Find out more about switching mortgage deals
What is switching mortgage or porting?
If your mortgage deal is coming to its end, you want a better deal or you’re looking to release some equity, you might decide to switch mortgage provider. This is known as remortgaging.
If you are moving house and keeping your mortgage with your existing provider, this is called porting.
How to switch mortgage deals?
If you want to stay with your current provider you can call them and ask to speak to someone in their switching team. They will then give you information on their current mortgages. Alternatively, you can talk to a mortgage adviser, such as an expert from Mortgage Advice Bureau, as they can look at available mortgages lots of different lenders and recommend the right option for you at that time. So for example, Mortgage Advice Bureau can search from over 90 lenders and what could be thousands of mortgage deal options depending on your circumstances.
Not all advisers look at the whole of the mortgage market so if this is something you’re interested in for your search, make sure you find out during your initial consultation with them.
How much does it cost to switch mortgage providers?
________________
### Requirements
1. Answer these questions about the article on switching mortgage deals:
(a) What is it called when you move house and keep your mortgage with your existing provider?
(b) How many lenders can Mortgage Advice Bureau search from?
(c) What does the article say to find out during your initial consultation with an adviser?
2. From the records, copy word for word the lines that begin at the one containing "Given: Select the 4时 timeframe tab" and stop after the one containing "Action: tap(424, 67)". Omit the pictures from your answer.
The article on switching mortgage deals has no connection to the records that follow it.
________________
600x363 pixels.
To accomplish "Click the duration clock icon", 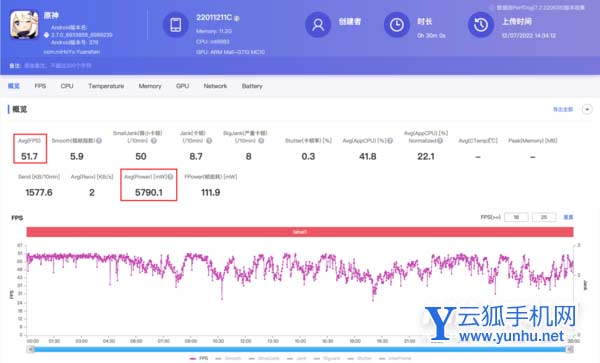I will coord(396,25).
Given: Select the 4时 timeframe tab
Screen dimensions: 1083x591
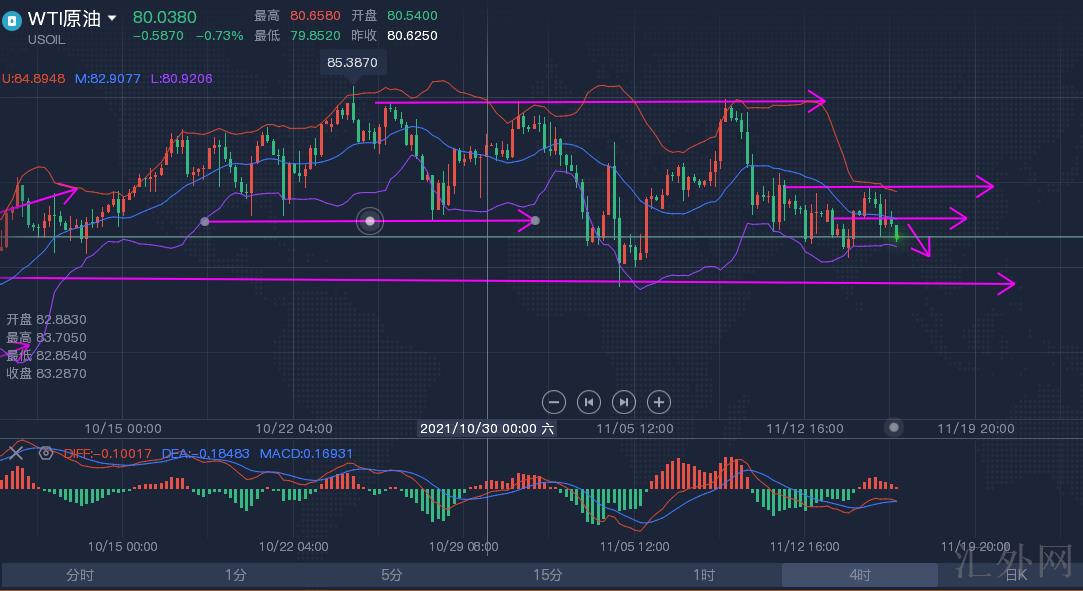Looking at the screenshot, I should (x=860, y=575).
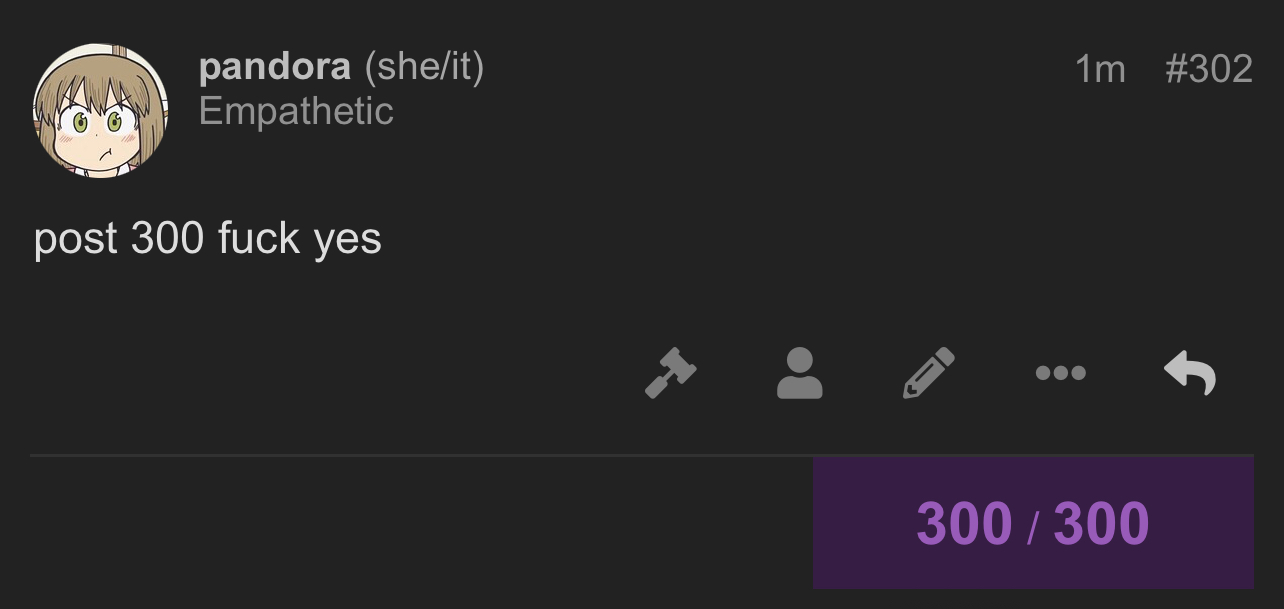The image size is (1284, 609).
Task: Click the (she/it) pronouns label
Action: tap(424, 67)
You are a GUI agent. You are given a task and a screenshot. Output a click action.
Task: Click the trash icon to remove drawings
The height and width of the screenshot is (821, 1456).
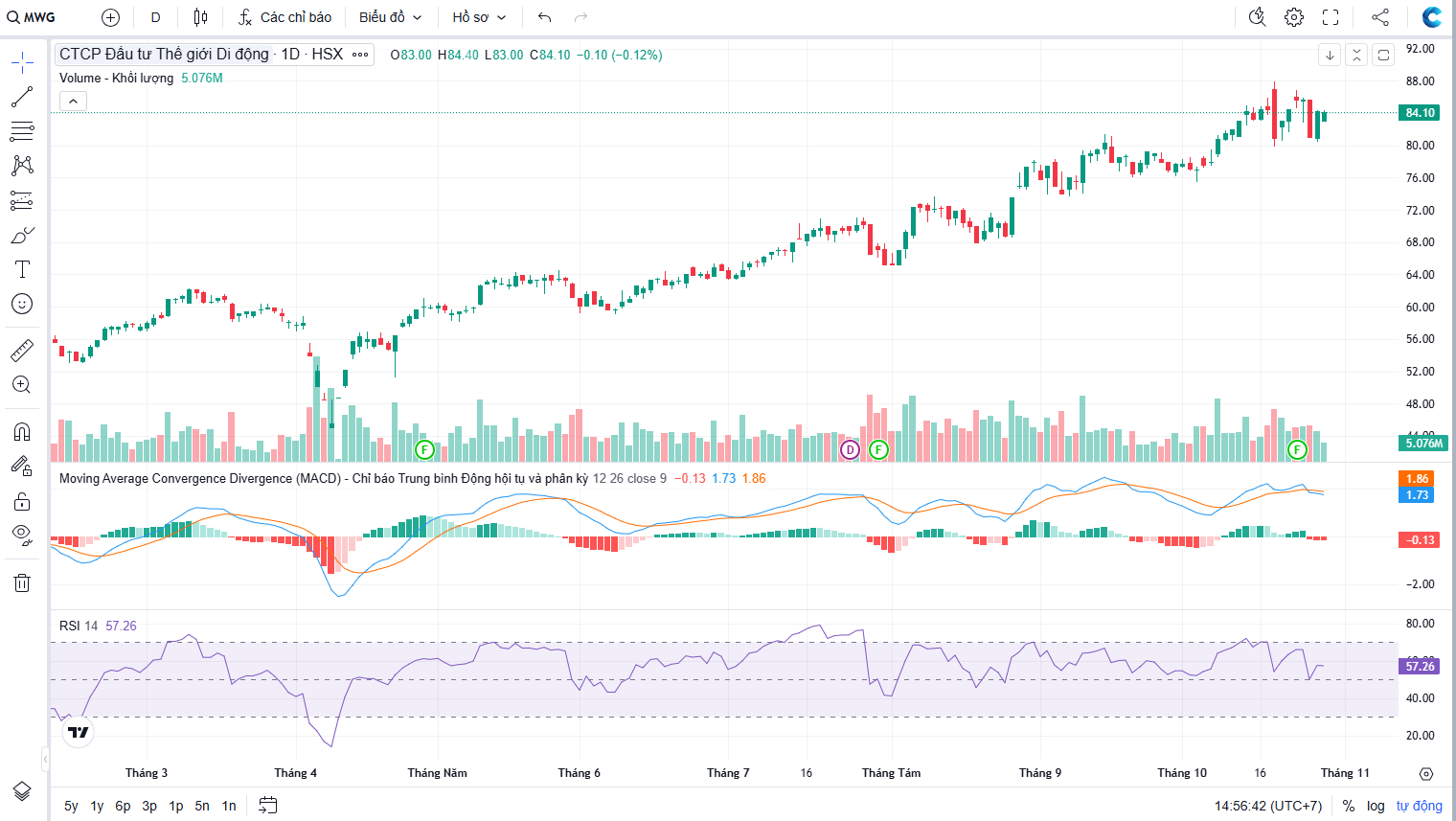point(22,582)
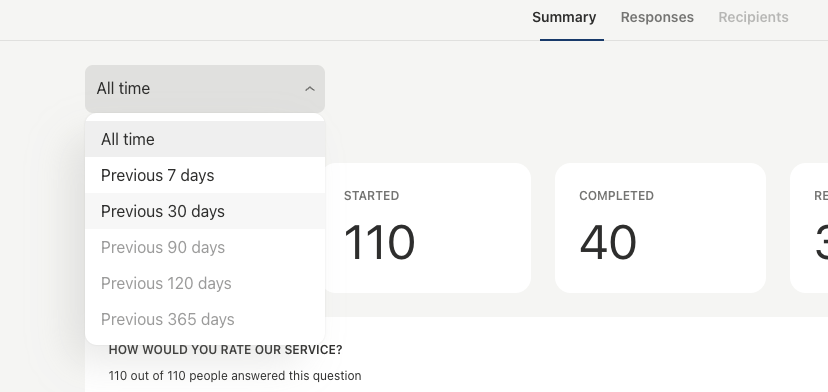
Task: Click the How would you rate our service heading
Action: (x=225, y=350)
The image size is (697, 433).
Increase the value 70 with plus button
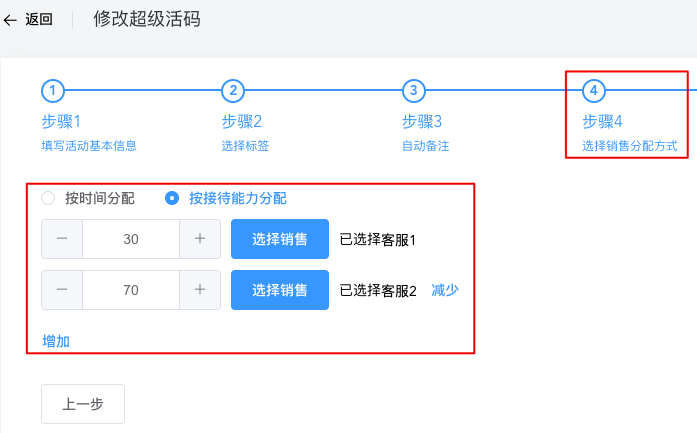(x=200, y=290)
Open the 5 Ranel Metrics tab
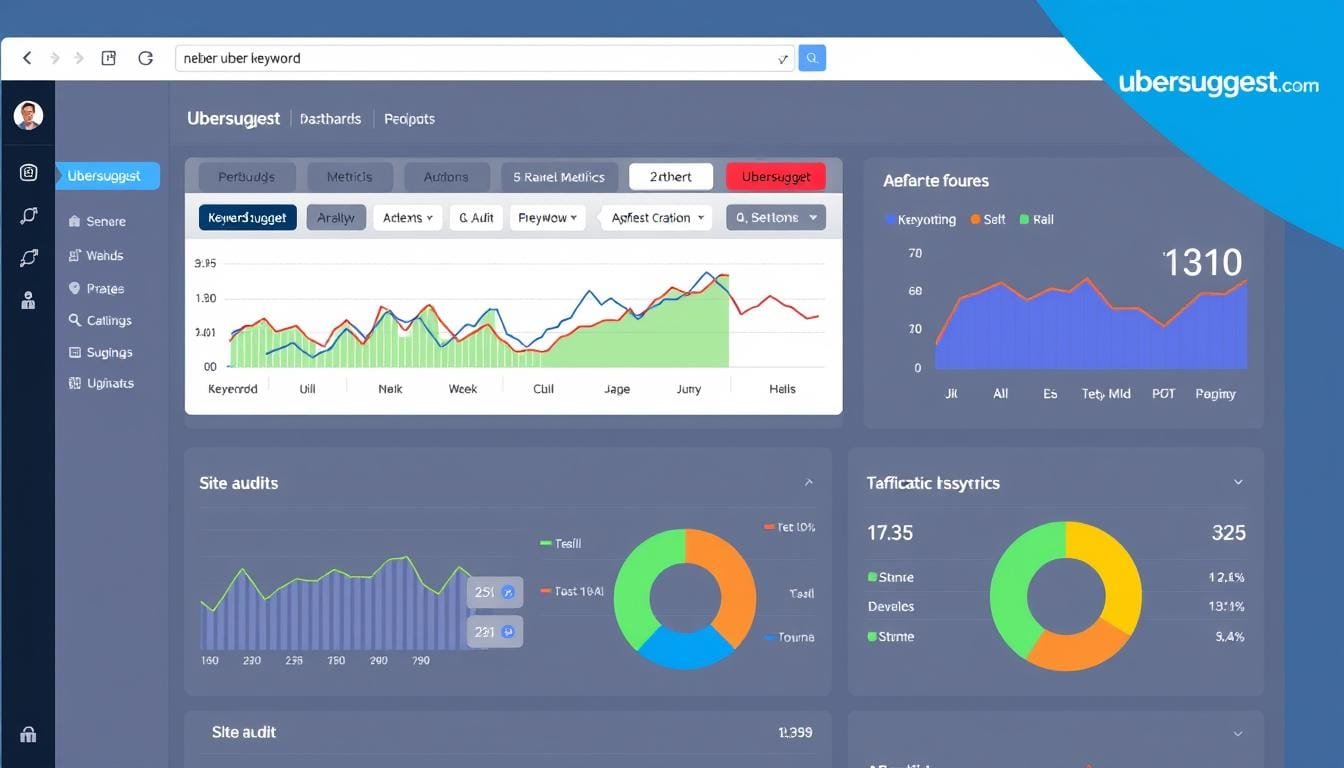This screenshot has width=1344, height=768. click(559, 177)
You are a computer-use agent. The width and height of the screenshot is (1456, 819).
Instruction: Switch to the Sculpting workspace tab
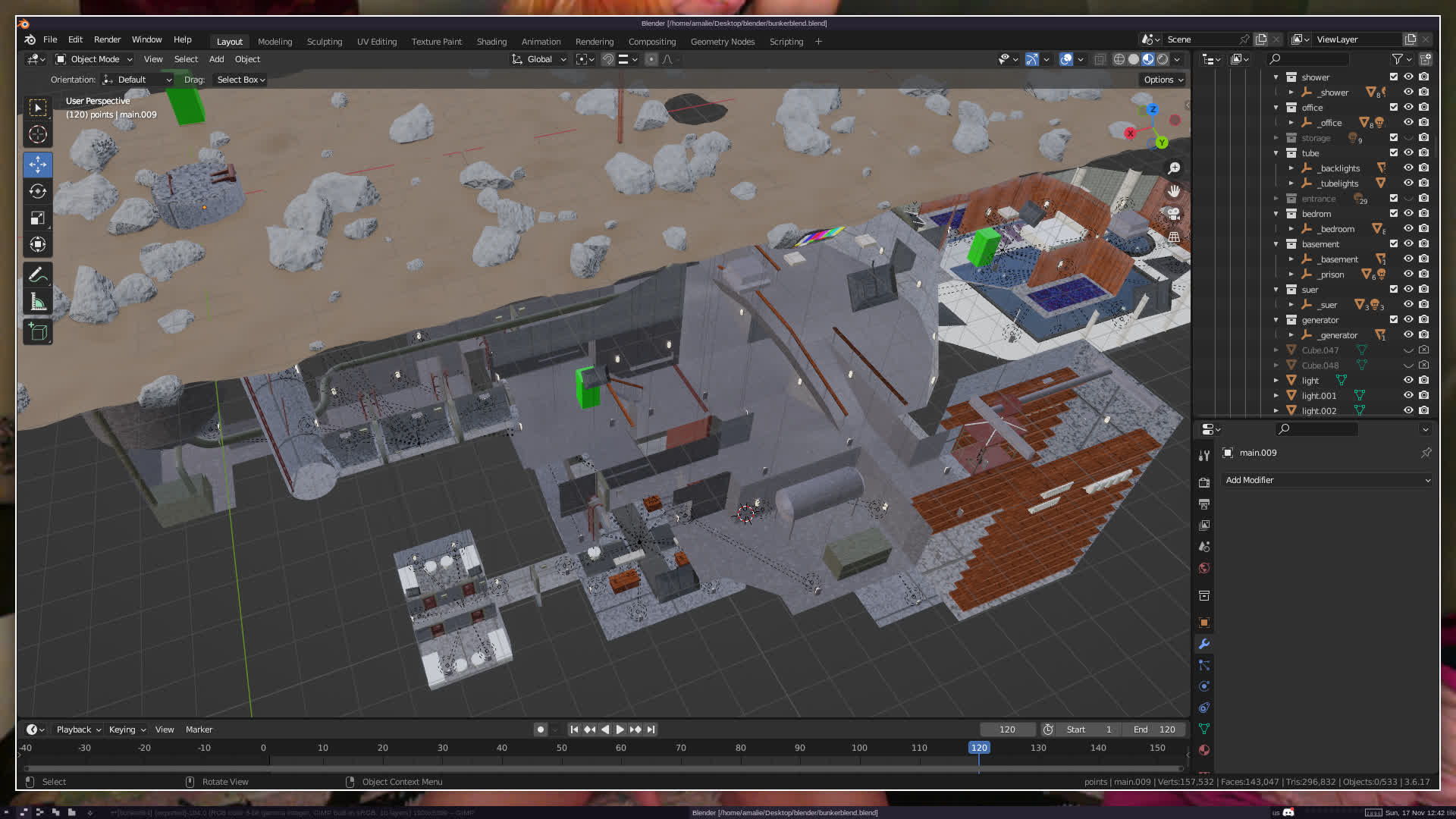324,42
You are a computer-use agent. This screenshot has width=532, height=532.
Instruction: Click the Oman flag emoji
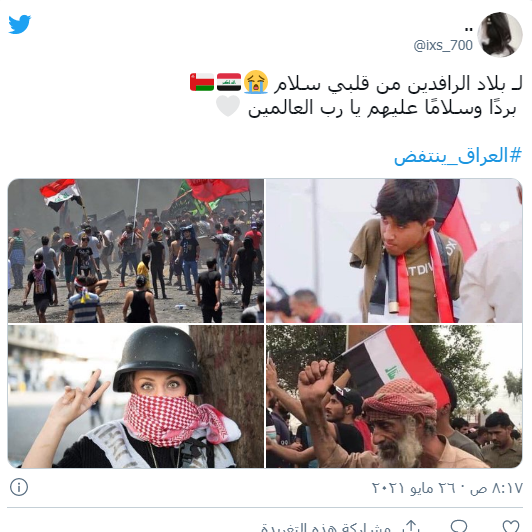coord(202,82)
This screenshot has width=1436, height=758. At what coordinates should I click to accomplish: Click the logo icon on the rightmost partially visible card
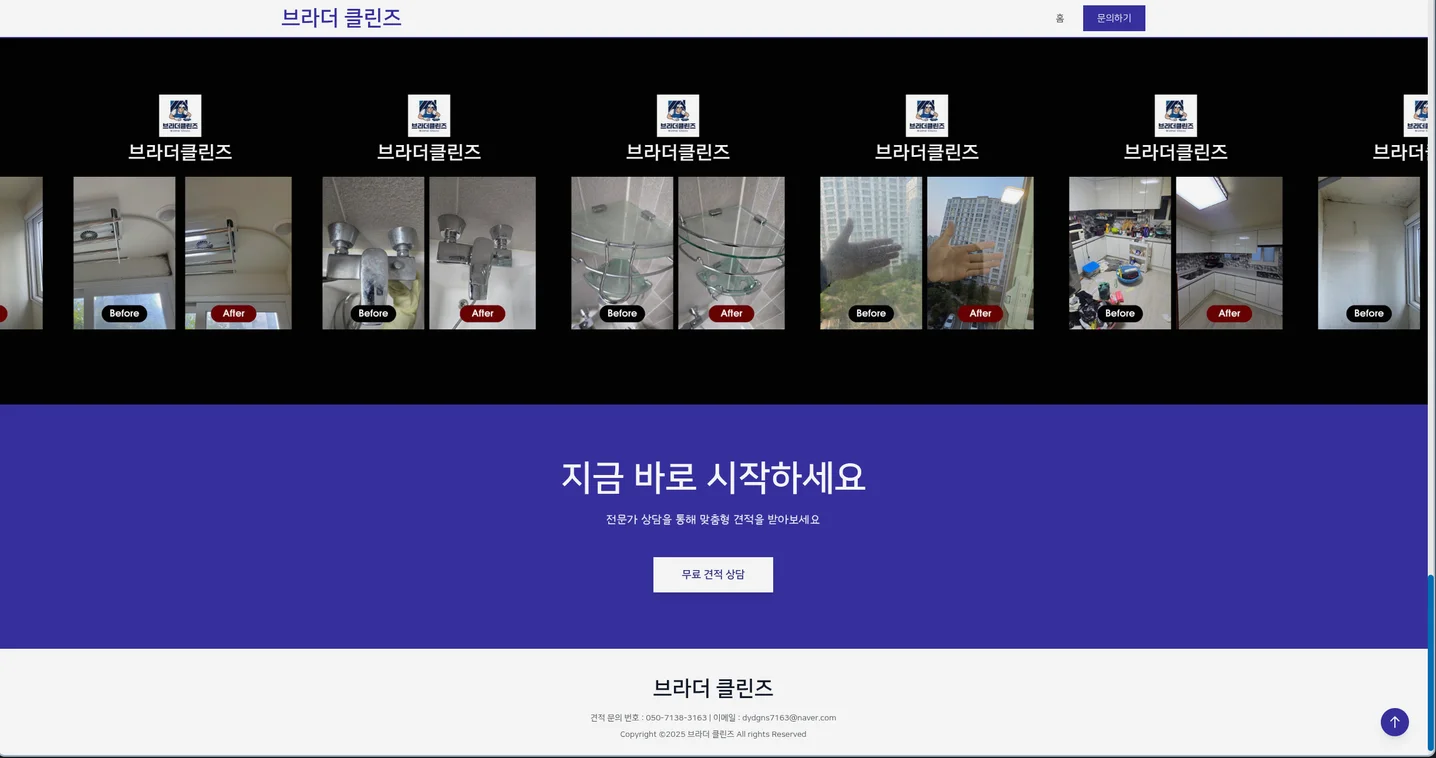[x=1419, y=115]
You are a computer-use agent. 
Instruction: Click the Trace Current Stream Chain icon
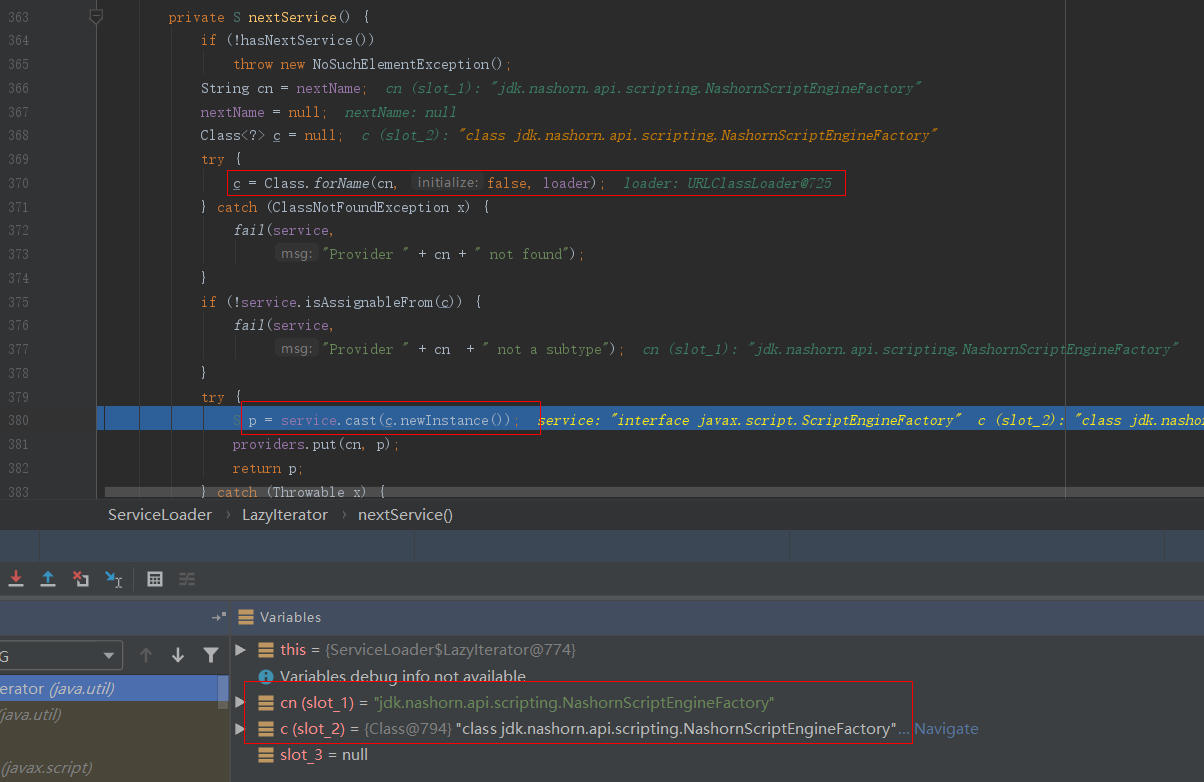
________________
### Full solutions
1.
(a) Porting.
(b) Over 90 lenders.
(c) Whether the adviser looks at the whole of the mortgage market.

2.
Given: Select the 4时 timeframe tab
Screen dimensions: 1083x591
Looking at the screenshot, I should (x=860, y=575).
The image size is (1284, 609).
Task: Click the (she/it) pronouns label
Action: tap(424, 67)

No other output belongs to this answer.